Quoted passage:
★ ★ ★ ★
The this keyword is a short hand for "the reference to the object whose method you are currently executing". You can't change what that object is. It simply makes no sense in the Java execution model.
Since it makes no sense for this to change, there is no sense in making it a variable.
(Note that in C++ you are assigning to *this, not this. And in Java there is no * operator and no real equivalent to it.)
If you take the view that you could change the target object for a method in mid flight, then here are some counter questions.
What is the use of doing this? What problems would this (hypothetical) linguistic feature help you solve ... that can't be solved in a more easy-to-understand way?
How would you deal with mutexes? For instance, what would happen if you assign to this in the middle of a synchronized method ... and does the proposed semantic make sense? (The problem is that you either end up executing in synchronized method on an object that you don't have a lock on ... or you have to unlock the old this and lock the new this with the complications that that entails. And besides, how does this make sense in terms of what mutexes are designed to achieve?)
How would you make sense of something like this:
class Animal {
foo(Animal other) {
this = other;
// At this point we could be executing the overridden
// Animal version of the foo method ... on a Llama.
★ ★ ★ ★
[Item-finding entries]
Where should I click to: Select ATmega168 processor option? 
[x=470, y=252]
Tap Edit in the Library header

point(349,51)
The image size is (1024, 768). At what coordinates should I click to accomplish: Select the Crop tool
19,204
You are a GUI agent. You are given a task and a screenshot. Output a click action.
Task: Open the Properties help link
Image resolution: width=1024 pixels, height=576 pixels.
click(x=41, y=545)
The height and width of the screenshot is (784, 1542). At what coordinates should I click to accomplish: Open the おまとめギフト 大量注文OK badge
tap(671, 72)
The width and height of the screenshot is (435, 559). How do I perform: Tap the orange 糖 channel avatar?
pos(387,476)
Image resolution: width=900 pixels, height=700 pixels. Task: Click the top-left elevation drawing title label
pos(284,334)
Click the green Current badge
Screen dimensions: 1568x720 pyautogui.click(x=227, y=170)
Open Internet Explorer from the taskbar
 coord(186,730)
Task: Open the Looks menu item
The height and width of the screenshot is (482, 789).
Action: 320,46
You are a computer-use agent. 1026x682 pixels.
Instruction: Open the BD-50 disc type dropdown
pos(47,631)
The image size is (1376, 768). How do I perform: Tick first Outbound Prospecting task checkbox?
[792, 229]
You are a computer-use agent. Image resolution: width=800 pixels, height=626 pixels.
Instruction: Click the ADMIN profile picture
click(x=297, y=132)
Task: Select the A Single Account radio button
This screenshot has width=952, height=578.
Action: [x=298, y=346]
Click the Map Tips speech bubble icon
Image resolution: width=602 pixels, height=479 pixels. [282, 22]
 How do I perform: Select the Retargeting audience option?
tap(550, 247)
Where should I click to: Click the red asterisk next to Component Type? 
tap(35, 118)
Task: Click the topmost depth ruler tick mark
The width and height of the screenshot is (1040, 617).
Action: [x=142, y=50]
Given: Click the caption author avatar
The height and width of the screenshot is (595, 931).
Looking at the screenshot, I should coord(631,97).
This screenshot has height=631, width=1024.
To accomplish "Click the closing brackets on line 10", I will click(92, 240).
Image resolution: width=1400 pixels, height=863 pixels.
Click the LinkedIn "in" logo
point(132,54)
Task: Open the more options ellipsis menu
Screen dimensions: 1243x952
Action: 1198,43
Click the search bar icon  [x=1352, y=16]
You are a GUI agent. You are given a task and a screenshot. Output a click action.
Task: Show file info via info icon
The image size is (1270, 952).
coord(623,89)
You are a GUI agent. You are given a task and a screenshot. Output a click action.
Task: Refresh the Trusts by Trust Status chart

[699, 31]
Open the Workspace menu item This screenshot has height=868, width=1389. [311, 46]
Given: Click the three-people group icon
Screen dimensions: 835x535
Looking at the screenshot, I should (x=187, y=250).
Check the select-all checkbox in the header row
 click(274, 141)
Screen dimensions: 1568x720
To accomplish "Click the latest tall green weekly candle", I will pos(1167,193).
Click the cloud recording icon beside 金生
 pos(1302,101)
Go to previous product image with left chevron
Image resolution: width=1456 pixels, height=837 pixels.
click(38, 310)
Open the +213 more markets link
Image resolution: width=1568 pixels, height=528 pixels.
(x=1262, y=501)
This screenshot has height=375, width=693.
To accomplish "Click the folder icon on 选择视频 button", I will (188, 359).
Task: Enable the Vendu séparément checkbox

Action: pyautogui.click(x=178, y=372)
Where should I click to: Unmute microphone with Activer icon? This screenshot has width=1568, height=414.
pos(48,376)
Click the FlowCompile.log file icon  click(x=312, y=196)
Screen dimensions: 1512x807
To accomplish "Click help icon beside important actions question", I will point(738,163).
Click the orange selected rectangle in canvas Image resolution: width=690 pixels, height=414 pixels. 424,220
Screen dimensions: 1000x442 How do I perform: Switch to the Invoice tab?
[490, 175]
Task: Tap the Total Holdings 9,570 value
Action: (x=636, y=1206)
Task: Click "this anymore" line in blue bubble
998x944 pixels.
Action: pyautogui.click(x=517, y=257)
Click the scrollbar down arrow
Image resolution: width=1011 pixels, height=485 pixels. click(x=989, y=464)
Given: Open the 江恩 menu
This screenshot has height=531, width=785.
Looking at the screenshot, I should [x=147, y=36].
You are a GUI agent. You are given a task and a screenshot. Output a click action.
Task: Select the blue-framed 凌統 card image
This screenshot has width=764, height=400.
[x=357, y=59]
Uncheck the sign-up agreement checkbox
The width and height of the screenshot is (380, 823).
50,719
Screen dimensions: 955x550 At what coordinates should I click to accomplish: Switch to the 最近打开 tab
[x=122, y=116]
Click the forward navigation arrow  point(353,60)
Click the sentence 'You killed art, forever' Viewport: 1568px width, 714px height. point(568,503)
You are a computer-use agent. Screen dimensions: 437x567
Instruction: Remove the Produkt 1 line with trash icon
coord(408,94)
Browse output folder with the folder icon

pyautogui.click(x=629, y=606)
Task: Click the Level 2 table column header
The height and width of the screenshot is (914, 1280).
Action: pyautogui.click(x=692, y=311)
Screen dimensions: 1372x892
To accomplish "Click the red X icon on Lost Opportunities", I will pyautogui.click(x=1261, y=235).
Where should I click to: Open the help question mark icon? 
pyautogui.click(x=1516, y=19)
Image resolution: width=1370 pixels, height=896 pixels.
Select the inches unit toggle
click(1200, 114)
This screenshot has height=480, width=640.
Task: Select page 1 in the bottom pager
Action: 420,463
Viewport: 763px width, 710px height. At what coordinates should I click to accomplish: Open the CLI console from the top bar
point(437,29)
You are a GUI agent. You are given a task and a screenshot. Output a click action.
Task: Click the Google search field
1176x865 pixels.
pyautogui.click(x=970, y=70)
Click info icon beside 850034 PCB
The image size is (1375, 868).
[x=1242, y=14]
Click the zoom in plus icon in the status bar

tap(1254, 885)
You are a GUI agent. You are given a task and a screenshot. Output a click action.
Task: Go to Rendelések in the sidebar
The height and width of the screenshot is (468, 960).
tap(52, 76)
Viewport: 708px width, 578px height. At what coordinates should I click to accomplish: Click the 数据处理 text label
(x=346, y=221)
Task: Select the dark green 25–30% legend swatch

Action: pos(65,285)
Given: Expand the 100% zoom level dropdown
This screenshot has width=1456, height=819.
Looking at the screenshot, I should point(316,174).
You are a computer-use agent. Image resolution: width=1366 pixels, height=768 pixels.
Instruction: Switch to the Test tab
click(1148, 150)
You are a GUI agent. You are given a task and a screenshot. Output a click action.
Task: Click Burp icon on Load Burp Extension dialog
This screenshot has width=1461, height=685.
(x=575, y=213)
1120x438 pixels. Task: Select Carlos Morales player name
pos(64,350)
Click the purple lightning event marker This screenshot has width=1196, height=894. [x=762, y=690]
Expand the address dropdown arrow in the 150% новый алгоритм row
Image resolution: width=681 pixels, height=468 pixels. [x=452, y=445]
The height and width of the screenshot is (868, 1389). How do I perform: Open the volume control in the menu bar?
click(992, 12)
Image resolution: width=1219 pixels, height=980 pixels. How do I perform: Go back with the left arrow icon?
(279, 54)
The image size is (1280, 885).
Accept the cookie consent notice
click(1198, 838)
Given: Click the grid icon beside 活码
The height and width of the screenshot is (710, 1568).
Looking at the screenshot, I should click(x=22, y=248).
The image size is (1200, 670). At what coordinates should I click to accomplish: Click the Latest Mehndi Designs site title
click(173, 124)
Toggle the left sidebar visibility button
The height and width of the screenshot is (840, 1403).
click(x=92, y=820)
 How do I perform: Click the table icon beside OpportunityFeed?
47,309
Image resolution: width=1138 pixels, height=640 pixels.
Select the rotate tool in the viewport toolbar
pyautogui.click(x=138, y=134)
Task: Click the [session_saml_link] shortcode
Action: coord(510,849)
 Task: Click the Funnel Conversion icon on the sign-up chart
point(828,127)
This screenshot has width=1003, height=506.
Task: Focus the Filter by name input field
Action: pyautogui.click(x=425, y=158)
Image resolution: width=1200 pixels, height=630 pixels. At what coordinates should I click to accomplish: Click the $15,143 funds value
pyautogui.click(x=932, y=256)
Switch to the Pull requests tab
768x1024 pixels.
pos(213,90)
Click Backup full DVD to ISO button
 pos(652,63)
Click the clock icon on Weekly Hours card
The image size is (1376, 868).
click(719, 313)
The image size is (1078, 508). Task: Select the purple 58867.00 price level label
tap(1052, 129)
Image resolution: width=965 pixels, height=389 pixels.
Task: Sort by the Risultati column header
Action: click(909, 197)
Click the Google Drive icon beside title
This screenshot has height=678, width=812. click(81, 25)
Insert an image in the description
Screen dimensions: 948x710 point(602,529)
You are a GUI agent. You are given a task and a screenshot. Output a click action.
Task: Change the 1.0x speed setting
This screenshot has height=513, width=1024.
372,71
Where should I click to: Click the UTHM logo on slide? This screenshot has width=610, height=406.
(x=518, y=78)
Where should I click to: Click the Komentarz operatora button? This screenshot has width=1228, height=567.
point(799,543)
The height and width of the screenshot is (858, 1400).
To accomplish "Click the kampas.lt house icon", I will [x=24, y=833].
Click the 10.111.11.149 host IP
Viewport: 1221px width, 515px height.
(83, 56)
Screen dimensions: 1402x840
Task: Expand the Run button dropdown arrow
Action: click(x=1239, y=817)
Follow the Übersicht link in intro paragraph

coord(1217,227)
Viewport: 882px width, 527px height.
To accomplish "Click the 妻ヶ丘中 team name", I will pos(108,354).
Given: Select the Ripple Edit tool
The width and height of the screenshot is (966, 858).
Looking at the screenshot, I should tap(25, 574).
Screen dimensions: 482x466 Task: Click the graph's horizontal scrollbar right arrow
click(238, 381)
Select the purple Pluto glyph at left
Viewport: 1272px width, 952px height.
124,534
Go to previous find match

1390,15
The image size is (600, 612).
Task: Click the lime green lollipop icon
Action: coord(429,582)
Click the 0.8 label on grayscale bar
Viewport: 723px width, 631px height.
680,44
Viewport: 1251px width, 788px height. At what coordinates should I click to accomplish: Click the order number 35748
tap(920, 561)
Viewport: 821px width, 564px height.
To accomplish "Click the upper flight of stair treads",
★ ★ ★ ★
Required actions:
**1)** Answer these questions about the passage on Java's this keyword:
(a) In C++, what are you actually assigning to?
(b) Which operator does Java lack?
(c) According to the comment in the Animal class, on what kind of animal could the overridden foo method end up executing?
**2)** Convert the entries into a JSON list of strings, one string per line and no blank lines, beginning at the line that contains "This screenshot has height=631, width=1024." and ending after the line that contains "click(274, 141)".
The text and the entries are unrelated to each other.

Responses for each task:
**1)**
(a) *this, not this.
(b) The * operator.
(c) A Llama.

**2)**
[
  "This screenshot has height=631, width=1024.",
  "To accomplish \"Click the closing brackets on line 10\", I will click(92, 240).",
  "Image resolution: width=1400 pixels, height=863 pixels.",
  "Click the LinkedIn \"in\" logo",
  "point(132,54)",
  "Task: Open the more options ellipsis menu",
  "Screen dimensions: 1243x952",
  "Action: 1198,43",
  "Click the search bar icon  [x=1352, y=16]",
  "You are a GUI agent. You are given a task and a screenshot. Output a click action.",
  "Task: Show file info via info icon",
  "The image size is (1270, 952).",
  "coord(623,89)",
  "You are a GUI agent. You are given a task and a screenshot. Output a click action.",
  "Task: Refresh the Trusts by Trust Status chart",
  "[699, 31]",
  "Open the Workspace menu item This screenshot has height=868, width=1389. [311, 46]",
  "Given: Click the three-people group icon",
  "Screen dimensions: 835x535",
  "Looking at the screenshot, I should (x=187, y=250).",
  "Check the select-all checkbox in the header row",
  " click(274, 141)"
]